* _WHAT NEEDS TO BE DONE_
How many lines in the material below include the string "each"? Only the number should be given.

* _AVAILABLE RECORDS_
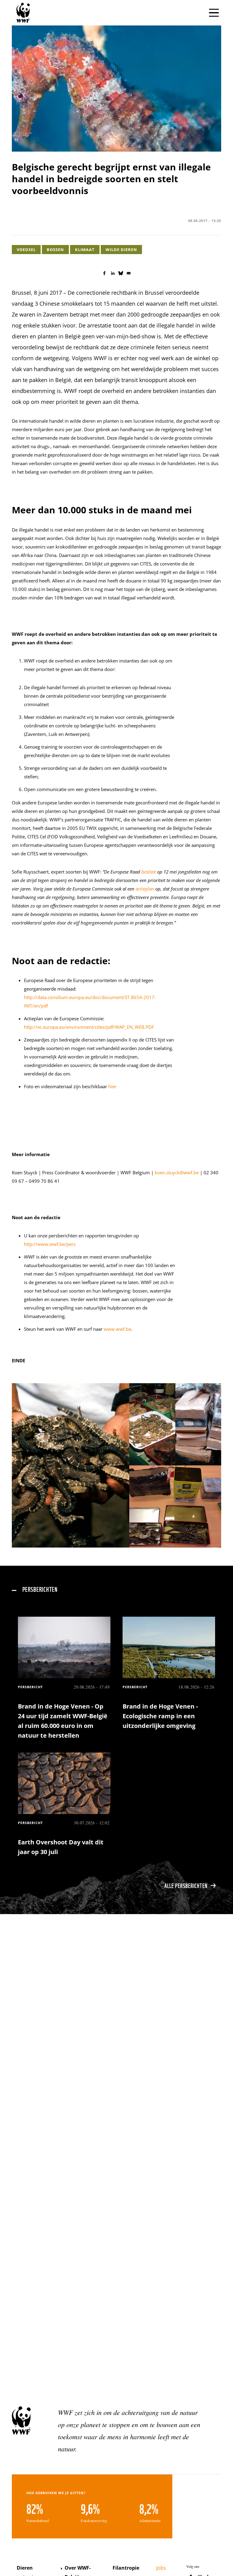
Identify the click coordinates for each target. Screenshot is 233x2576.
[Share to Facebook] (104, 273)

* * *

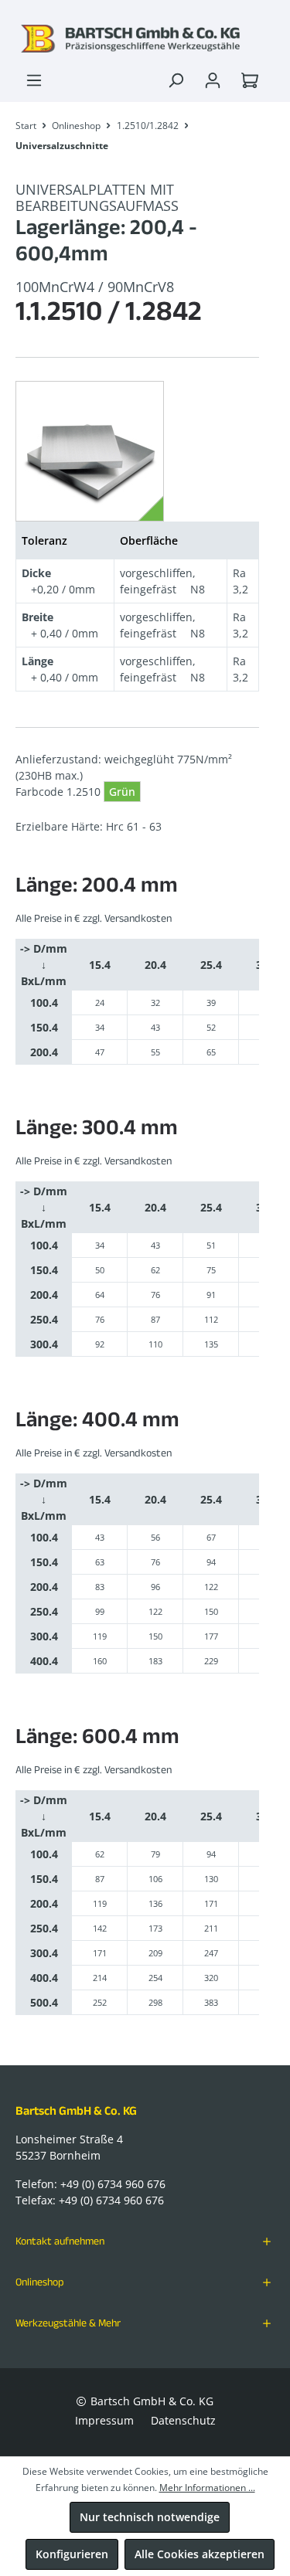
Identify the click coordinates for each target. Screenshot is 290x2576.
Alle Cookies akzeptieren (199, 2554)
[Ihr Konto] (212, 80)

* _PROBLEM SOLUTION_
2